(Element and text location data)
####

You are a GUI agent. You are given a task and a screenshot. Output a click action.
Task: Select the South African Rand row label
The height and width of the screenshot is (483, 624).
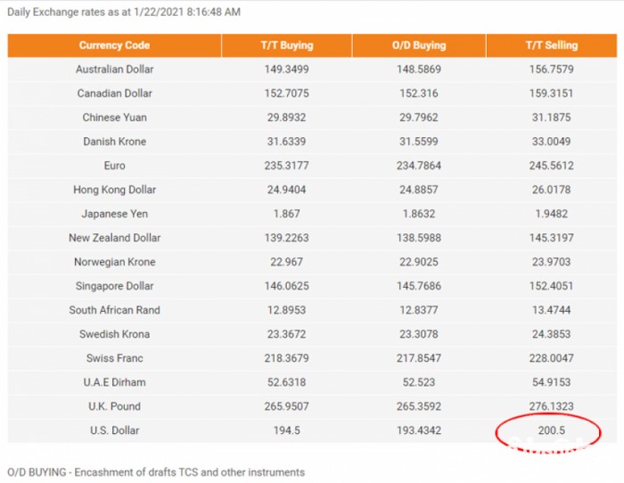pos(114,310)
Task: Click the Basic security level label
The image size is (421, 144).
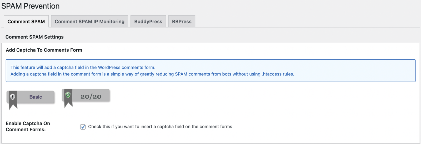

####

> [TASK BRIEF] Report every line of the items above that contains the word "screenshot", copying each such line in full. Case counts.

> [EXERCISE RESPONSE]
You are a GUI agent. You are given a task and a screenshot. Output a click action.
The height and width of the screenshot is (483, 624).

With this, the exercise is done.